Choose the name and the value
SecFilter KEYWORD setenv:name=value
Choose just the name, a value "1" will be assumed:
SecFilter KEYWORD setenv:name
Delete an existing variable / note by placing an exclamation mark before the variable name:
SecFilter KEYWORD setenv:!name
Wherever possible, ModSecurity will add information to the request
headers, thus allowing your scripts to find and use them. Obviously, you
will have to configure ModSecurity not to reject requests in order for
your scripts to be executed at all. At a first glance it may be strange
that I'm using the request headers for this purpose instead of, for
example, environment variables. Although environment variables would be
more elegant, input headers are always visible to scripts executed using
an ErrorDocument
directive (see below) while
environment variables are not.
This is the list of headers added:
mod_security-executed
; with the path to the
binary executed
mod_security-action
; with the status code
returned
mod_security-message
; the message about the
problem detected, the same as the message added to the error
log
ModSecurty will export a request body through the mod_security-body note. You can use this for logging:
LogFormat "%h %l %u %t \"%r\" %>s %{mod_security-body}n
If the request is of multipart/request-data type (file upload)

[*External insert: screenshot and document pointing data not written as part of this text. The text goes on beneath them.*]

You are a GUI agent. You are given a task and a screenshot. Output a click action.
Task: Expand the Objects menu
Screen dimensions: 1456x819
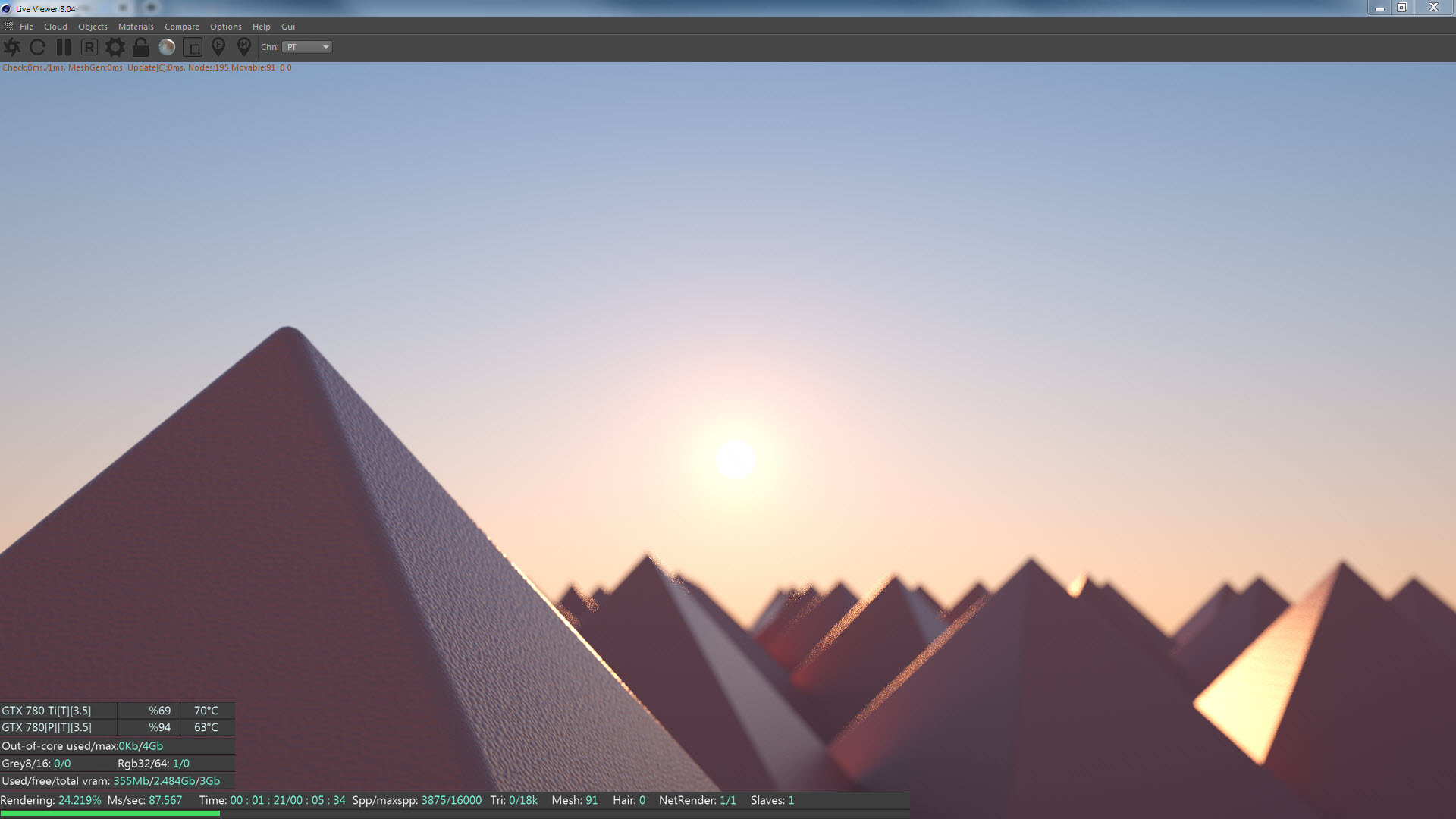coord(93,27)
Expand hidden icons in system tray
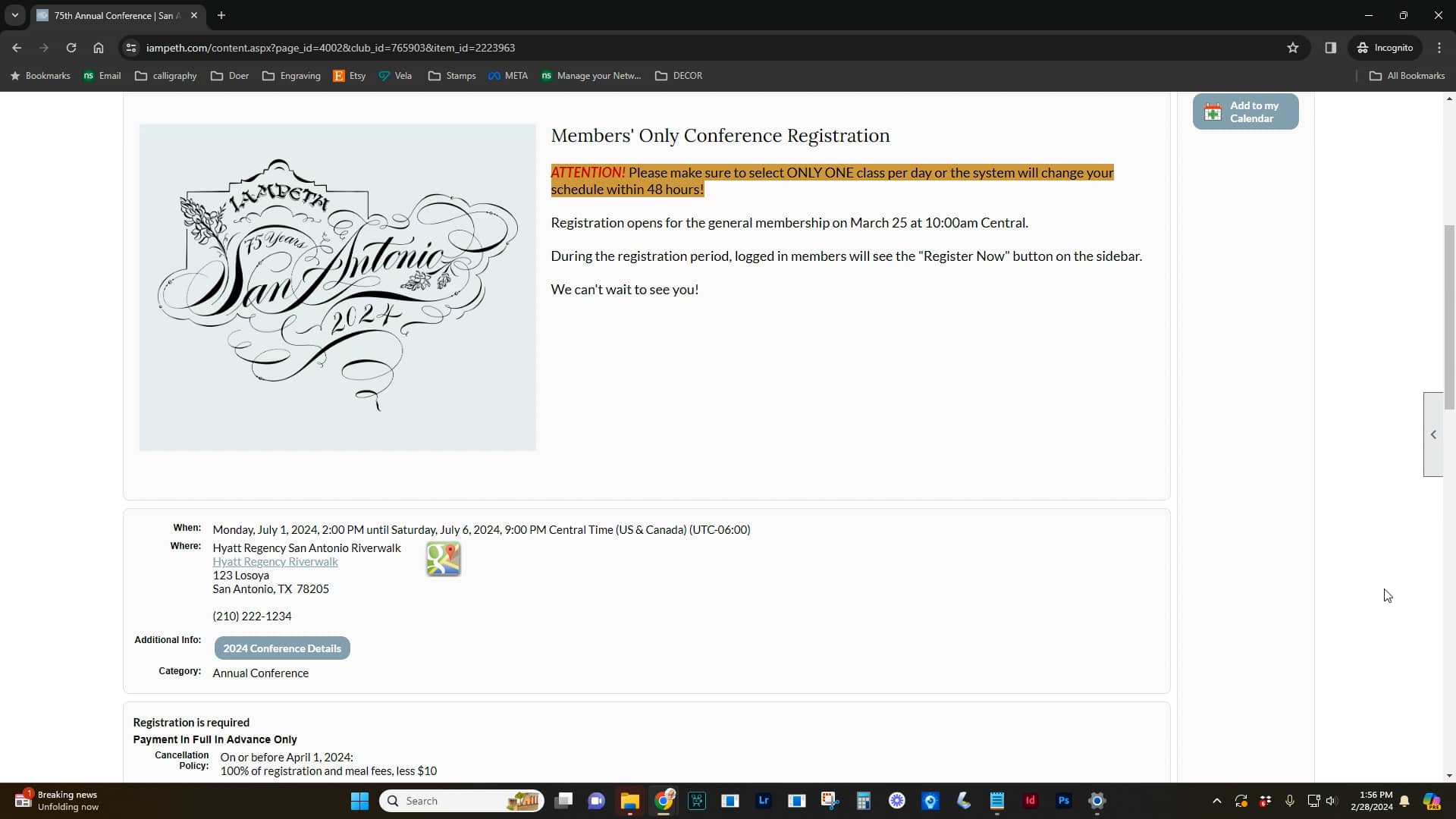Image resolution: width=1456 pixels, height=819 pixels. [x=1216, y=800]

the real request body will be replaced with a simulated
application/x-www-form-urlencoded
content.
If your configuration returns a HTTP status code 500, and you
configure Apache to execute a custom script whenever this code occurs
(for example: ErrorDocument 500 /error500.php
) you
will be able to use your favourite scripting engine to respond to
errors. The information on the error will be in the environment
variables REDIRECT_*
and
HTTP_MOD_SECURITY_*
(as described here: http://httpd.apache.org/docs-2.0/custom-error.html).

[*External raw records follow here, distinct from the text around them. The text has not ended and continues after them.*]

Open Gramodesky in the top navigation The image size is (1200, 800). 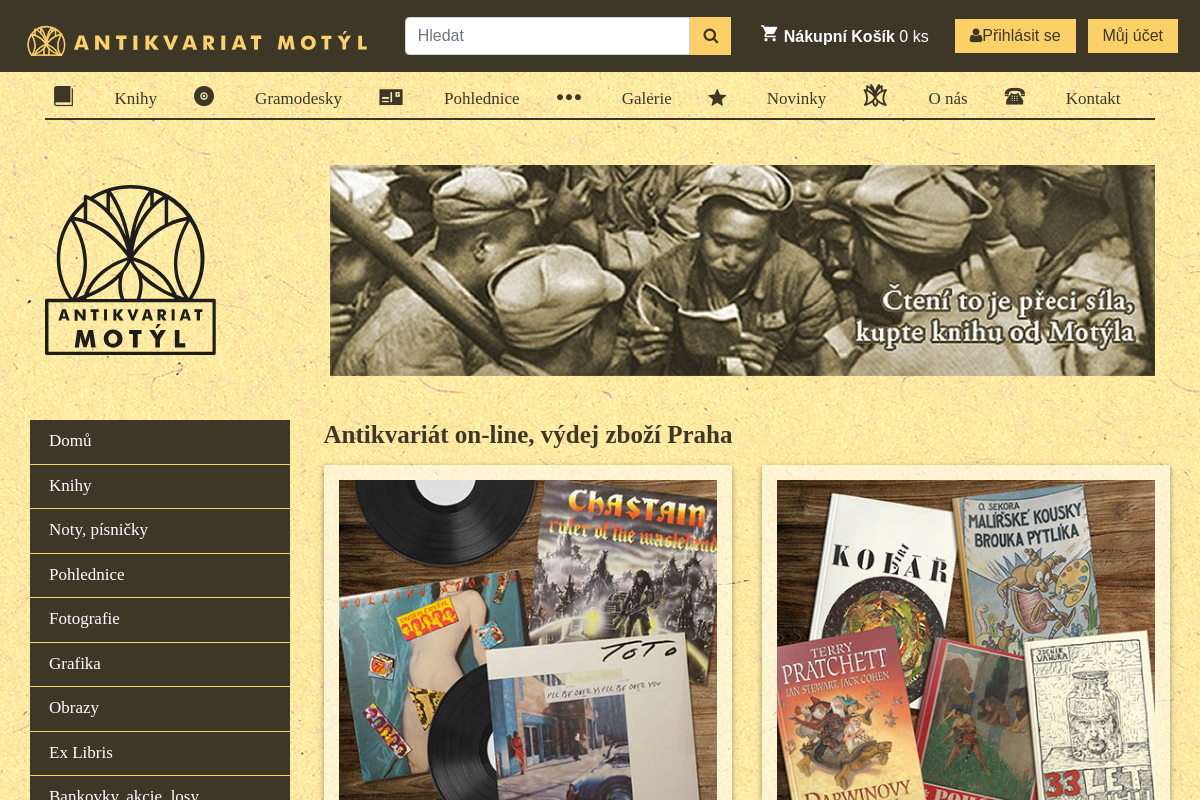(298, 98)
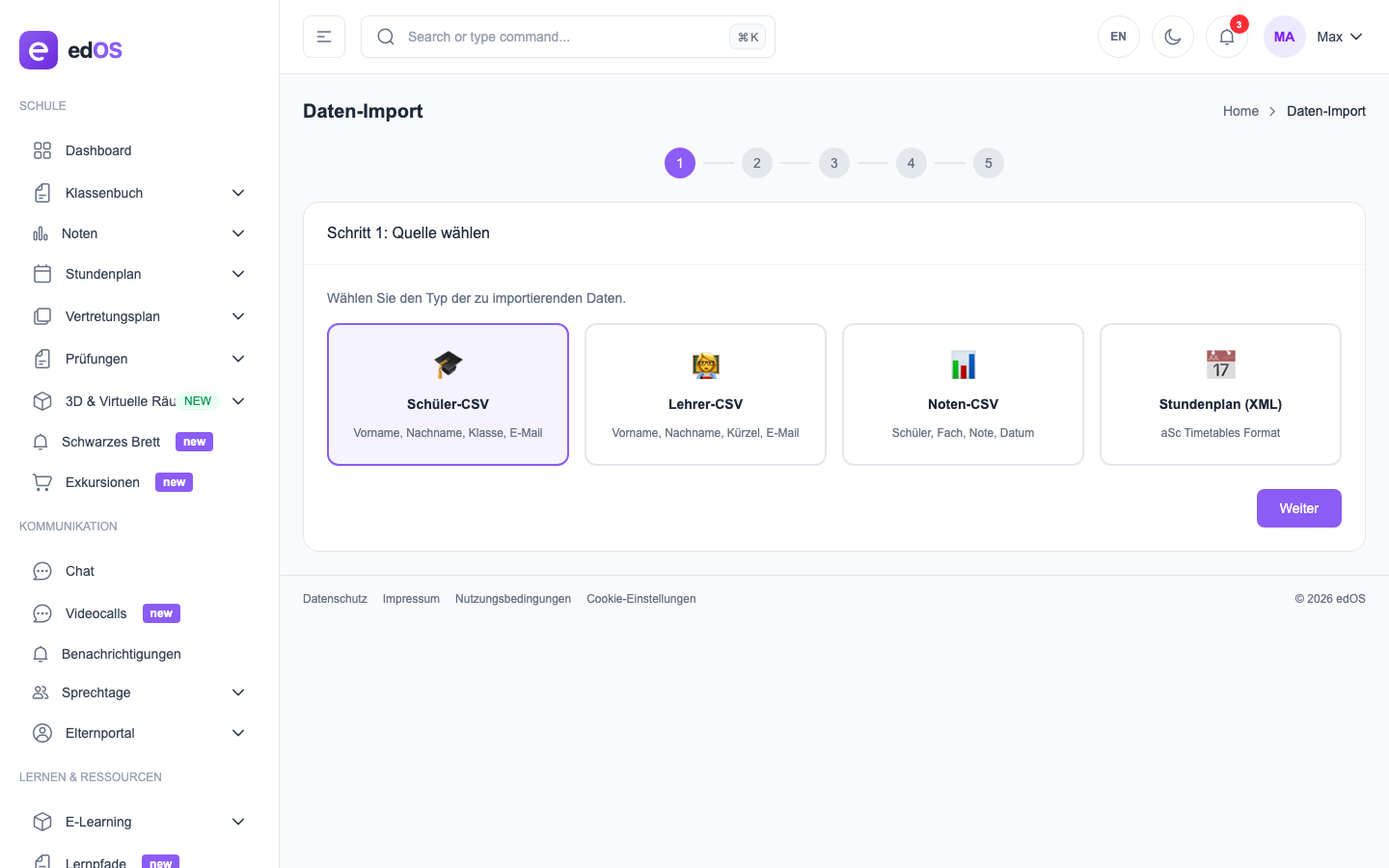Open the Max user dropdown menu
This screenshot has width=1389, height=868.
coord(1340,37)
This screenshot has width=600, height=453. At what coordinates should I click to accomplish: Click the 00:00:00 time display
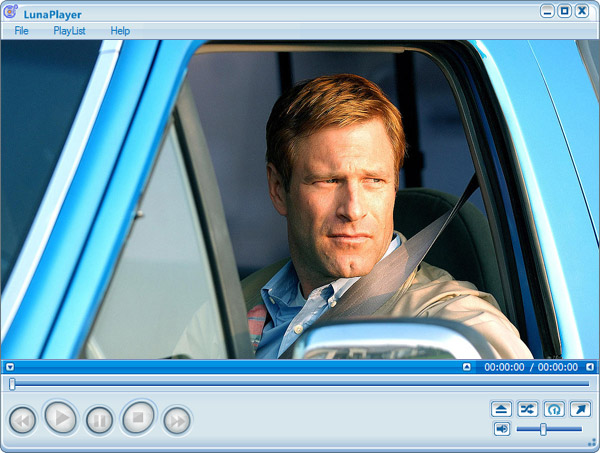[504, 367]
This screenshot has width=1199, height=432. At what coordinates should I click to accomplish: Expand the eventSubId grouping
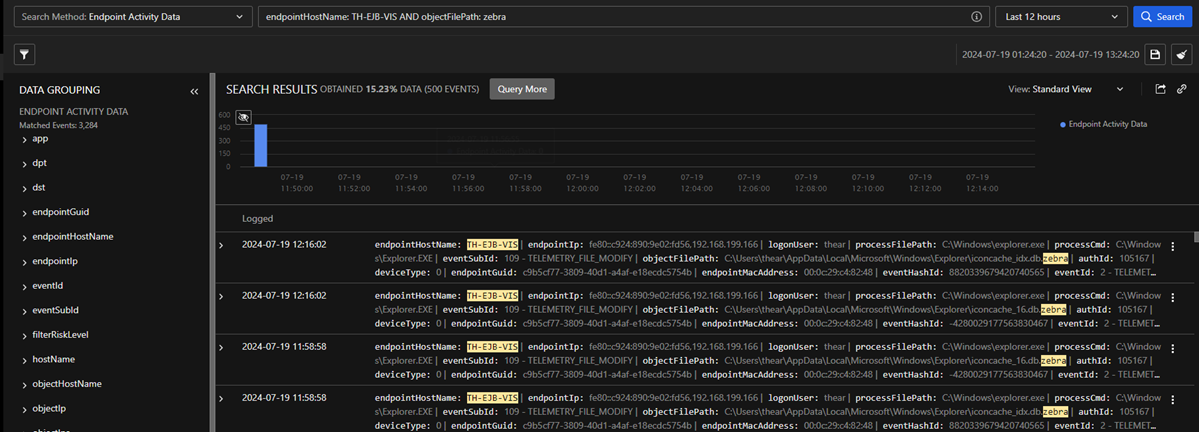(24, 310)
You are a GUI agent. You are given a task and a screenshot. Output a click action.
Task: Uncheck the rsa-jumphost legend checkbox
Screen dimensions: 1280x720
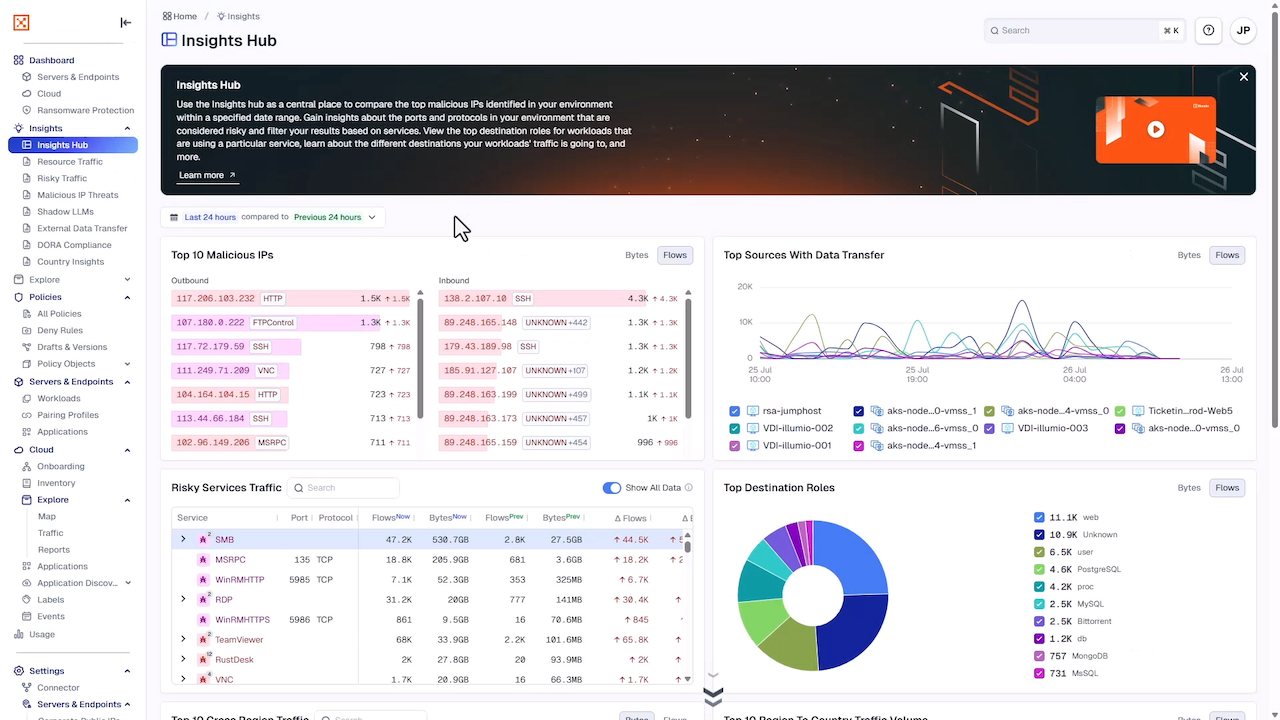pos(735,411)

In some cases, after detecting a particularly dangerous attack or a series of attacks you will want to prevent further attacks coming from the same source. You can do this by modifying the firewall to reject all traffic coming from a particular IP address (I have written a helper script that works with iptables, download it from here: http://www.apachesecurity.net).

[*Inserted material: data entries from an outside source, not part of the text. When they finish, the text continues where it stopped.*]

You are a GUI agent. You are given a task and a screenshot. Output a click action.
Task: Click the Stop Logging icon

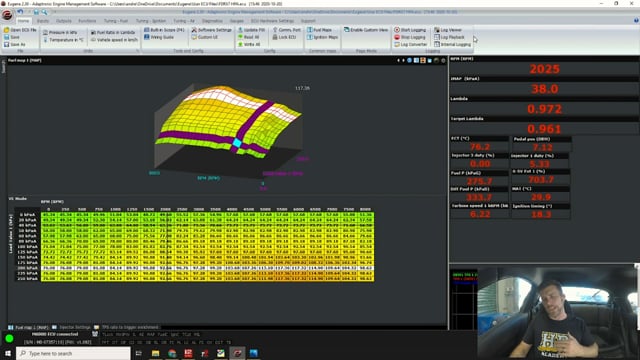[x=397, y=37]
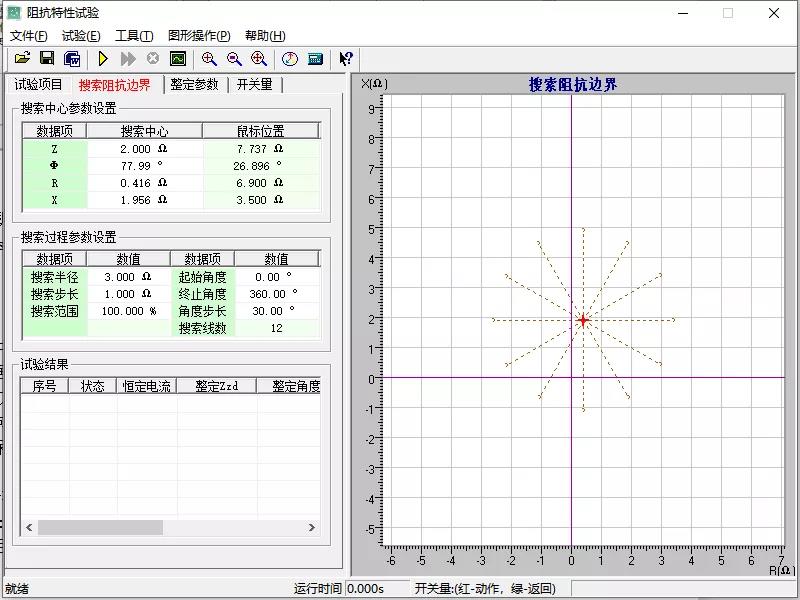The width and height of the screenshot is (800, 600).
Task: Click the open file folder icon
Action: tap(22, 59)
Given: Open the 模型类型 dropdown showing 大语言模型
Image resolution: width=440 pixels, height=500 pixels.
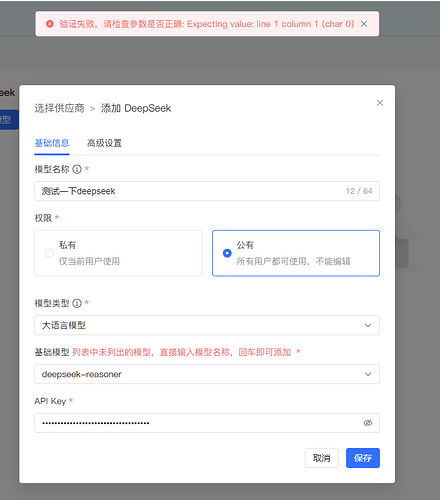Looking at the screenshot, I should (207, 325).
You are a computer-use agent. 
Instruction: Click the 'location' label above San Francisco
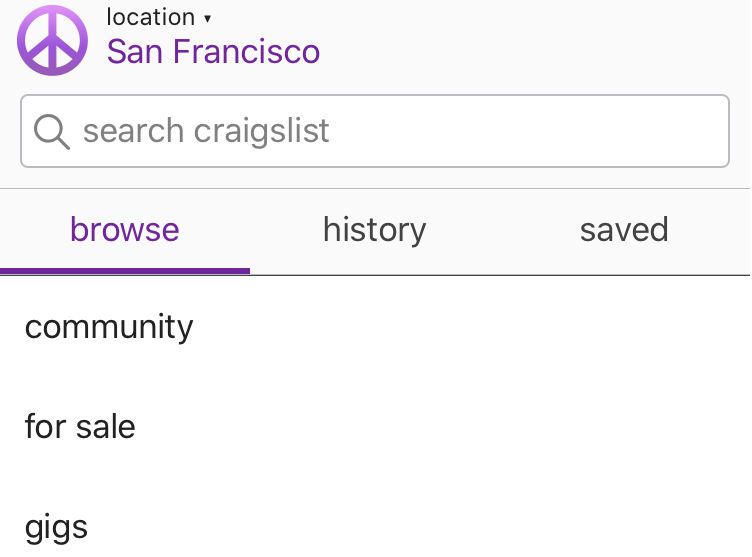tap(151, 18)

This method can be very dangerous since it can result in a denial of service (DOS) attack. For example, an attacker can use a proxy to launch attacks. Rejecting all requests from a proxy server can be very dangerous since all legitimate users will be affected too.
Since most proxies send information describing the original client
(some information on this is available here http://www.webkreator.com/cms/view.php/1685.html,
under the "Stop hijacking
" header), we can try to be
smart and find the real IP address. While this can work, consider the
following scenario:
The attacker is accessing the application directly but is pretending to be a proxy server, citing a random (or valid) IP address as the real source IP address. If we start rejecting requests based on that deducted information, the attacker will simply change the IP address and continue. As a result we might have banned legitimate users while the attacker is still free searching for application holes.
Therefore this method can be useful only if you do not allow access to the application through proxies, or allow access only through proxies that are well known and, more importantly, trusted.
If you still want to ban requests based on IP address (in spite of all our warnings), you will need to write a small script that will executed on a filter match. The script should extract the IP address of the attacker from environment variables, and then make a call to iptables or ipchains to ban the IP address. We will include a sample script doing this with a future version of mod_security.